Saved entries
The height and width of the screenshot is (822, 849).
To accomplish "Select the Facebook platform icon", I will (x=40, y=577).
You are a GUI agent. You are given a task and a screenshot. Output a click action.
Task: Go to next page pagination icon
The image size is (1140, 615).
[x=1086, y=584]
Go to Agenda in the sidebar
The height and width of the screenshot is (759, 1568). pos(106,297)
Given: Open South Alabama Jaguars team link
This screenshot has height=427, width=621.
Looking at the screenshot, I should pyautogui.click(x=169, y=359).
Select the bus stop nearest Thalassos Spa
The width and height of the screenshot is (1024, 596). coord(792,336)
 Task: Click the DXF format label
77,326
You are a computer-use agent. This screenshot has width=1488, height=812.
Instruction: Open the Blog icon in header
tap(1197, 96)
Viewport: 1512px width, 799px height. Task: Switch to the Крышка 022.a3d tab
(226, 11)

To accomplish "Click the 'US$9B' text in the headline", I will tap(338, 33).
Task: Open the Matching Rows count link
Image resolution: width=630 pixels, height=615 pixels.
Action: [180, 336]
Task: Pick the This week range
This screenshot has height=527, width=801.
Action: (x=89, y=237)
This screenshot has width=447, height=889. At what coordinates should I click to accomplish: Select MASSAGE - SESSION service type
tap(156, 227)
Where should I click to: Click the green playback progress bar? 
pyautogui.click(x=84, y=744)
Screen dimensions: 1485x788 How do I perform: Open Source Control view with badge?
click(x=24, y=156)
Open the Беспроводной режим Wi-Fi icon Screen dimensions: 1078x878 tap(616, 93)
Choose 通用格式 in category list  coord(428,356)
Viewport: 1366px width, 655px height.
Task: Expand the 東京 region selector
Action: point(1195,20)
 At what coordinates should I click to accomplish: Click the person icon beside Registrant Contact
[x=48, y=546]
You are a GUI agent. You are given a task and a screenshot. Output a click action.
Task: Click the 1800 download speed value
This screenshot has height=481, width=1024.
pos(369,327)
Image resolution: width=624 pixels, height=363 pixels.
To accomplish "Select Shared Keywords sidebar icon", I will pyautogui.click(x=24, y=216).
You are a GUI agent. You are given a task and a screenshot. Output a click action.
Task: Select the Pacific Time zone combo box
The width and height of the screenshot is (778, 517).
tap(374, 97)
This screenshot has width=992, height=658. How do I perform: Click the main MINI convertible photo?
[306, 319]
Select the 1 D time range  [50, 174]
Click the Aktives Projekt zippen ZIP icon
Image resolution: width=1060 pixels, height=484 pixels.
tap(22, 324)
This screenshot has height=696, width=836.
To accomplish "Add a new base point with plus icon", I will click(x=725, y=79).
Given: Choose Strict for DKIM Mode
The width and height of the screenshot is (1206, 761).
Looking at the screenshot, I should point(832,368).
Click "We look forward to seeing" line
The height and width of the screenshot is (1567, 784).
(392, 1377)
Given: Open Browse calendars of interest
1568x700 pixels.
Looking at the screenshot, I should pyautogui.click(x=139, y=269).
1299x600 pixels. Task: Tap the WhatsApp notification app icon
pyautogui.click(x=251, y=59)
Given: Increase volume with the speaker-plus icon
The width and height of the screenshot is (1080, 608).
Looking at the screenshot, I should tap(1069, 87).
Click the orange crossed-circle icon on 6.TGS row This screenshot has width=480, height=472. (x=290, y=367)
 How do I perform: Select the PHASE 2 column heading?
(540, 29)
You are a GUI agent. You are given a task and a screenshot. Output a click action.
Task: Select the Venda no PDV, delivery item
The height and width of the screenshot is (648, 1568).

-- Exercise --
Give every entry back unchanged. Leave none out.

-- Result for this task --
The height and width of the screenshot is (822, 849).
To accomplish "Select the Facebook platform icon", I will (x=40, y=577).
You are a GUI agent. You are given a task and a screenshot. Output a click action.
Task: Go to next page pagination icon
The image size is (1140, 615).
[x=1086, y=584]
Go to Agenda in the sidebar
The height and width of the screenshot is (759, 1568). pos(106,297)
Given: Open South Alabama Jaguars team link
This screenshot has height=427, width=621.
Looking at the screenshot, I should pyautogui.click(x=169, y=359).
Select the bus stop nearest Thalassos Spa
The width and height of the screenshot is (1024, 596). coord(792,336)
 Task: Click the DXF format label
77,326
You are a computer-use agent. This screenshot has width=1488, height=812.
Instruction: Open the Blog icon in header
tap(1197, 96)
Viewport: 1512px width, 799px height. Task: Switch to the Крышка 022.a3d tab
(226, 11)

To accomplish "Click the 'US$9B' text in the headline", I will tap(338, 33).
Task: Open the Matching Rows count link
Image resolution: width=630 pixels, height=615 pixels.
Action: [180, 336]
Task: Pick the This week range
This screenshot has height=527, width=801.
Action: (x=89, y=237)
This screenshot has width=447, height=889. At what coordinates should I click to accomplish: Select MASSAGE - SESSION service type
tap(156, 227)
Where should I click to: Click the green playback progress bar? 
pyautogui.click(x=84, y=744)
Screen dimensions: 1485x788 How do I perform: Open Source Control view with badge?
click(x=24, y=156)
Open the Беспроводной режим Wi-Fi icon Screen dimensions: 1078x878 tap(616, 93)
Choose 通用格式 in category list  coord(428,356)
Viewport: 1366px width, 655px height.
Task: Expand the 東京 region selector
Action: point(1195,20)
 At what coordinates should I click to accomplish: Click the person icon beside Registrant Contact
[x=48, y=546]
You are a GUI agent. You are given a task and a screenshot. Output a click action.
Task: Click the 1800 download speed value
This screenshot has height=481, width=1024.
pos(369,327)
Image resolution: width=624 pixels, height=363 pixels.
To accomplish "Select Shared Keywords sidebar icon", I will pyautogui.click(x=24, y=216).
You are a GUI agent. You are given a task and a screenshot. Output a click action.
Task: Select the Pacific Time zone combo box
The width and height of the screenshot is (778, 517).
tap(374, 97)
This screenshot has width=992, height=658. How do I perform: Click the main MINI convertible photo?
[306, 319]
Select the 1 D time range  [50, 174]
Click the Aktives Projekt zippen ZIP icon
Image resolution: width=1060 pixels, height=484 pixels.
tap(22, 324)
This screenshot has height=696, width=836.
To accomplish "Add a new base point with plus icon", I will click(x=725, y=79).
Given: Choose Strict for DKIM Mode
The width and height of the screenshot is (1206, 761).
Looking at the screenshot, I should point(832,368).
Click "We look forward to seeing" line
The height and width of the screenshot is (1567, 784).
(392, 1377)
Given: Open Browse calendars of interest
1568x700 pixels.
Looking at the screenshot, I should pyautogui.click(x=139, y=269).
1299x600 pixels. Task: Tap the WhatsApp notification app icon
pyautogui.click(x=251, y=59)
Given: Increase volume with the speaker-plus icon
The width and height of the screenshot is (1080, 608).
Looking at the screenshot, I should tap(1069, 87).
Click the orange crossed-circle icon on 6.TGS row This screenshot has width=480, height=472. (x=290, y=367)
 How do I perform: Select the PHASE 2 column heading?
(540, 29)
You are a GUI agent. You are given a task and a screenshot. Output a click action.
Task: Select the Venda no PDV, delivery item
The height and width of the screenshot is (648, 1568).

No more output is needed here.